Jayakrupakar Nallala,a,# Olivier Piot,a Marie-Danièle Diebold,a,b Cyril Gobinet,a Olivier Bouché,a,c Michel Manfaita and Ganesh Dhruvananda Sockalinguma,*
aMéDIAN Biophotonique et Technologies pour la Santé, Université de Reims Champagne-Ardenne, FRE CNRS 3481 MEDyC, UFR de Pharmacie, SFR Cap Santé, 51 rue Cognacq-Jay, 51096 Reims Cedex, France. E-mail: [email protected]
bLaboratoire d’Anatomie et Cytologie Pathologiques, CHU Robert Debré, Avenue du Général Koenig, 51092 Reims Cedex, France
cService d’Hépato Gastroentérologie et de Cancérologie Digestive, CHU Reims, Avenue du Général Koenig, 51092 Reims Cedex, France
Introduction
Novel methods are continuously being sought as potential diagnostic tools which can provide bio-molecular markers in a rapid and objective manner.
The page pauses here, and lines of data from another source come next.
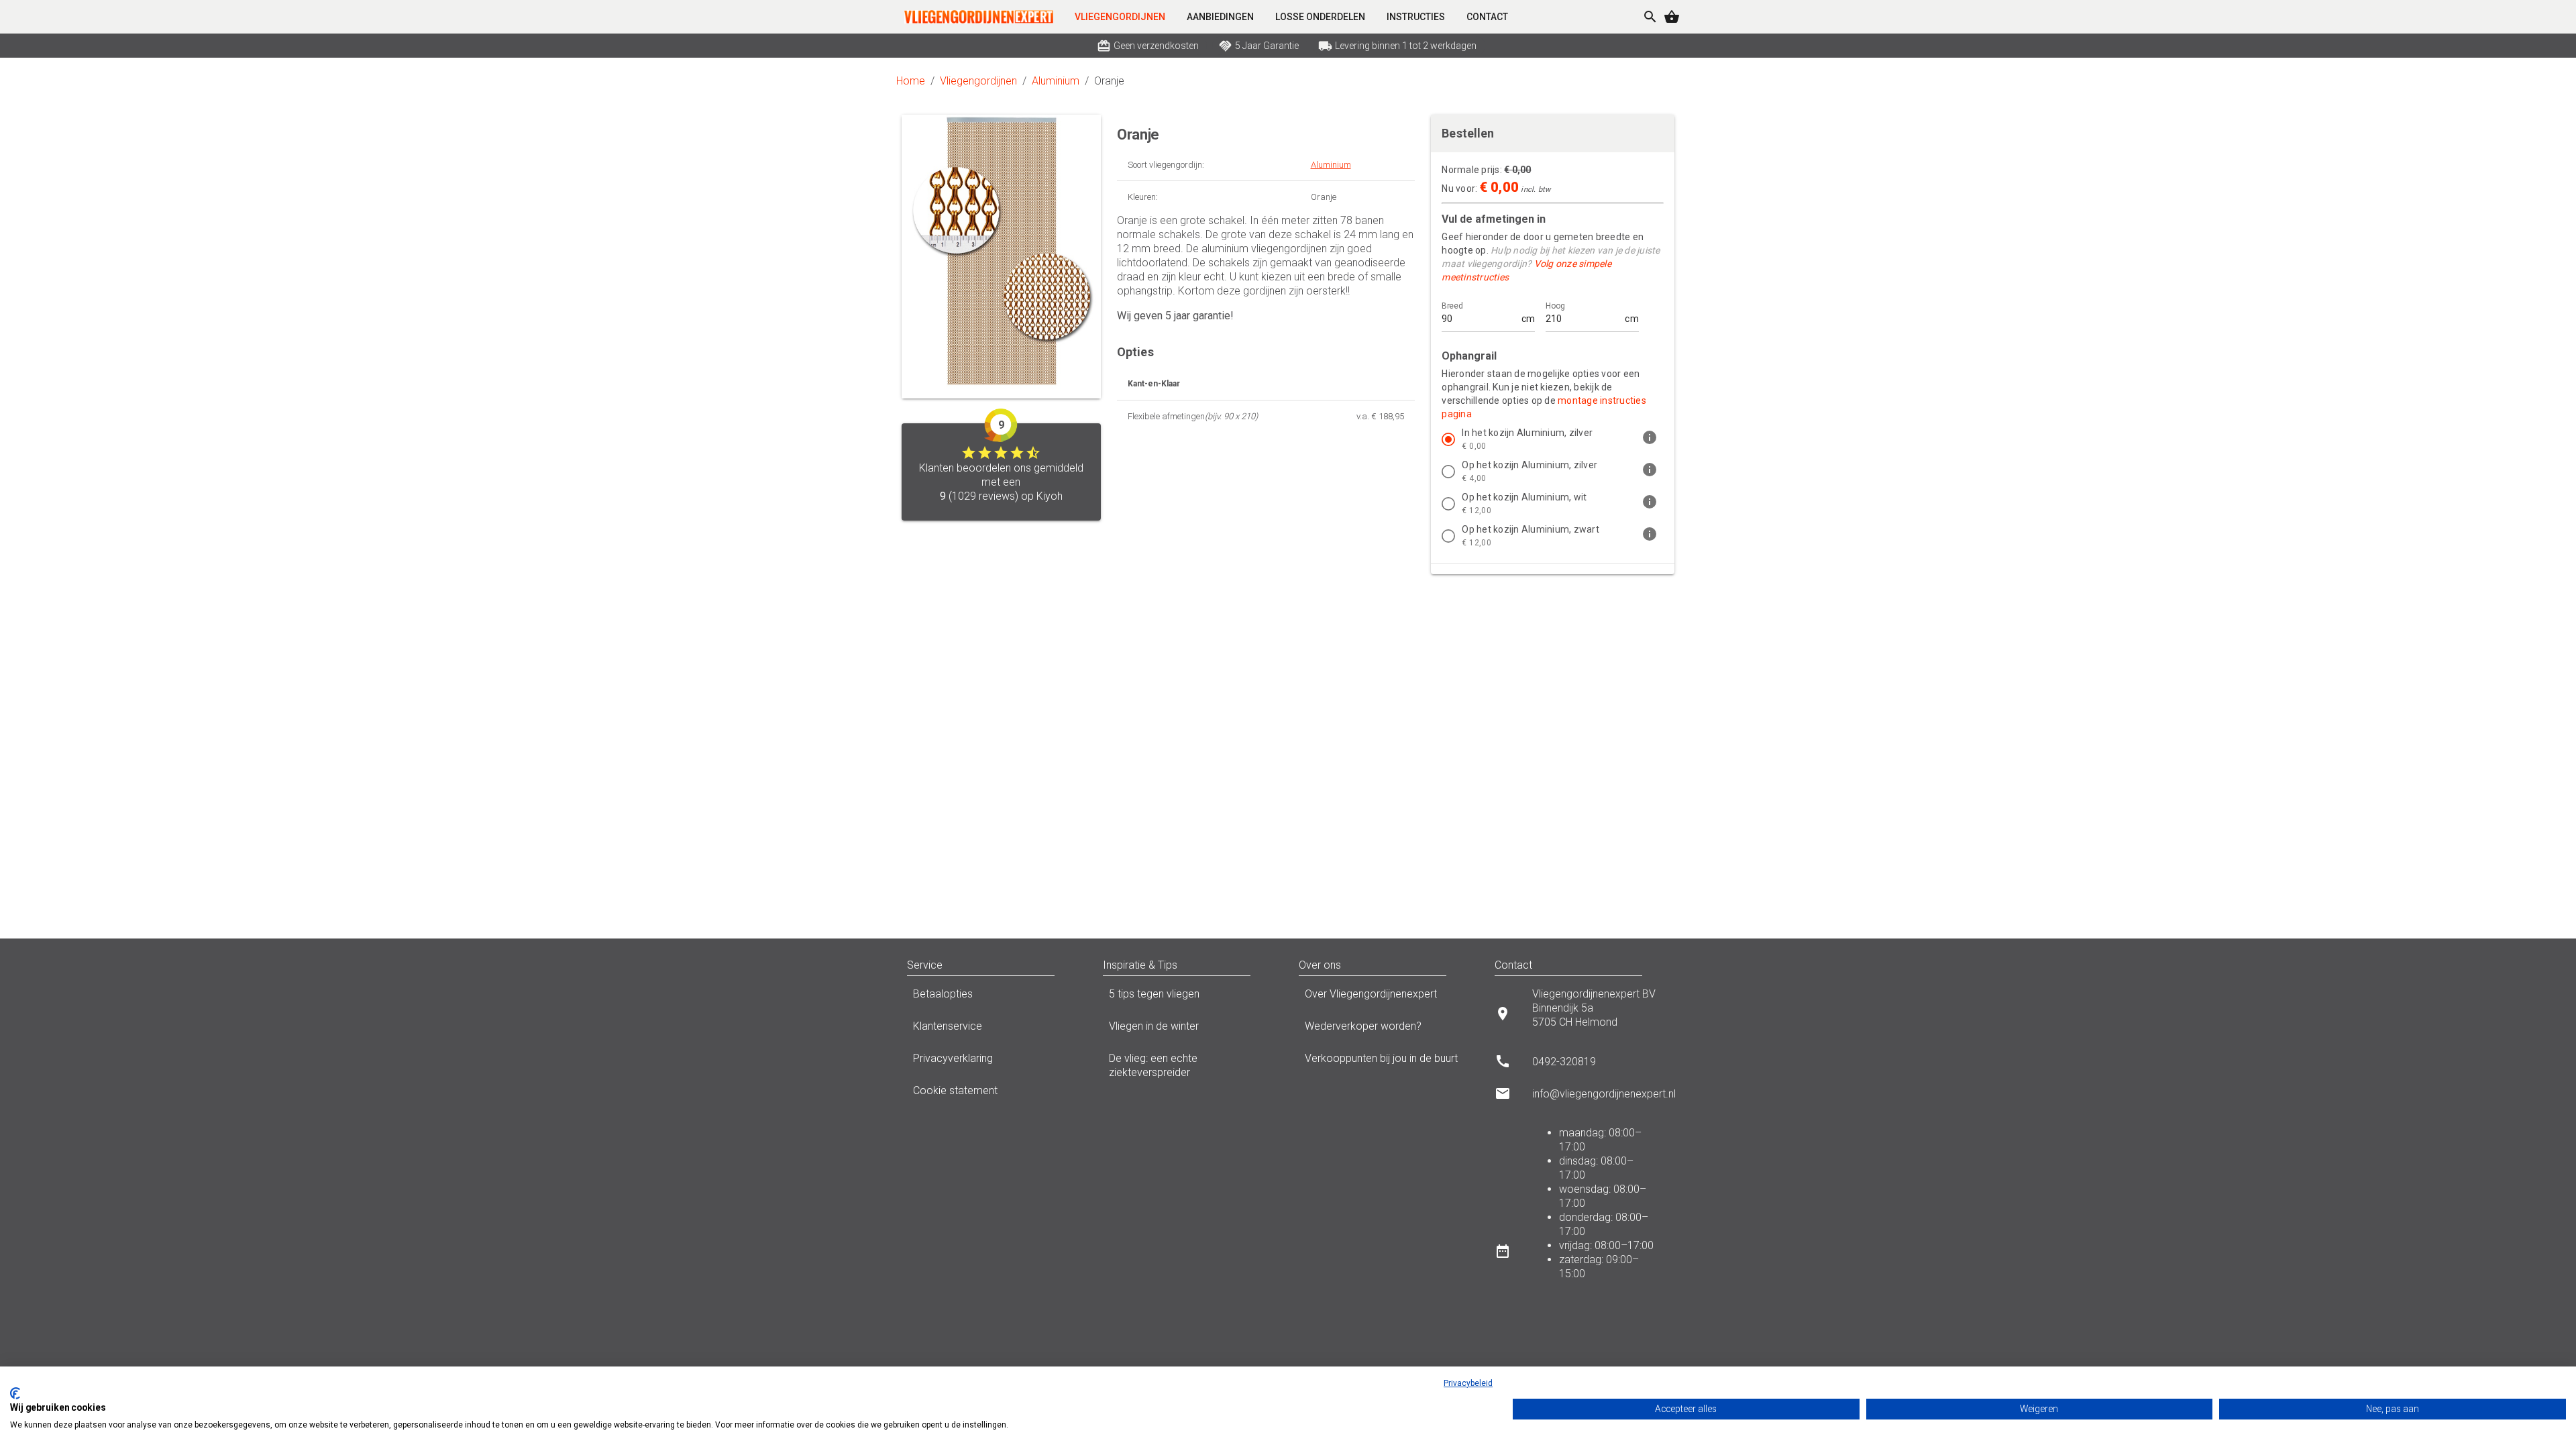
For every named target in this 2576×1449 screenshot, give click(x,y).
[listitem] (1553, 439)
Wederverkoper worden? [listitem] (1363, 1026)
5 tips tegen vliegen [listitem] (1154, 993)
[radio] (1448, 439)
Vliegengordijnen (978, 80)
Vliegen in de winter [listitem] (1154, 1026)
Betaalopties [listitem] (943, 993)
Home (910, 80)
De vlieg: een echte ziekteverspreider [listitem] (1153, 1065)
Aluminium (1055, 80)
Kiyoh (1049, 496)
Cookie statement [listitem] (955, 1090)
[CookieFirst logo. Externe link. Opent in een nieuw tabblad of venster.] (15, 1393)
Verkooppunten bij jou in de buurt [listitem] (1381, 1058)
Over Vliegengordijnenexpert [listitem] (1371, 993)
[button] (1068, 965)
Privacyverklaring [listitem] (953, 1058)
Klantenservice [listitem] (947, 1026)
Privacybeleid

This is extremely important, especially in biomedical research dealing with cancers in which accurate diagnosis determines the course of the treatment and, hence, the disease itself and the survival outcome. Infrared (IR) spectral imaging has shown promising results in this field due to its capacity to provide bio-molecular information from cells and tissues in a non-destructive and label-free manner.1 Several recent studies have shown its capability to differentiate between normal and tumoural cells and tissues in different types of cancers; these have led to new concepts of spectral histopathology and cytology.2,3
IR spectral histopathology involves the imaging of tissues and the construction of spectral images from which spectral information can be obtained and correlated to the bio-molecular profiles of the tissue. Extraction of this information is facilitated with the use of various multivariate data pre-processing and processing methods that can be implemented to provide valuable diagnostic information.
One of the recent developments in the field of IR spectral imaging is the concept of IR spectral barcoding, which has the potential to provide clinically significant information for cancer diagnosis and monitoring and could enhance and provide new insights into various applications of IR spectral imaging.4 This concept has been developed by combining IR spectral imaging with statistical tools wherein the spectral barcodes represent discriminant spectral features between the different tissue types analysed. The main objective of this review article is to summarise the potentials of this concept to a variety of applications concerned with cancer diagnosis.
Instrumentation and image acquisition
IR spectral micro-imaging has evolved rapidly over recent decades in parallel with several advances in various instrumental features. The current commercially available bench-top IR imaging instruments consist of a microscope coupled to a Fourier transform infrared (FT-IR) spectrometer, which allows one to visualise and acquire spectral images from tissue sections. Using a motorised stage, a region of interest can be selected using a white light illumination source while the IR radiation is projected onto the same region using an IR source such as a Globar. Images can be obtained using a pixel size as small as 6.25 µm × 6.25 µmfor a linear, or even ca 3 µm × 3 µm using a focal plane array (FPA) 64 × 64 multi-element detector. With the advent of these multi-element array detectors, larger maps can be obtained in smaller time frames and with increased pixel resolution. A typical IR spectrum at any pixel element consists of wavenumbers represented on the x-axis and the intensity of absorption (or % transmission) at each wavenumber on the y-axis.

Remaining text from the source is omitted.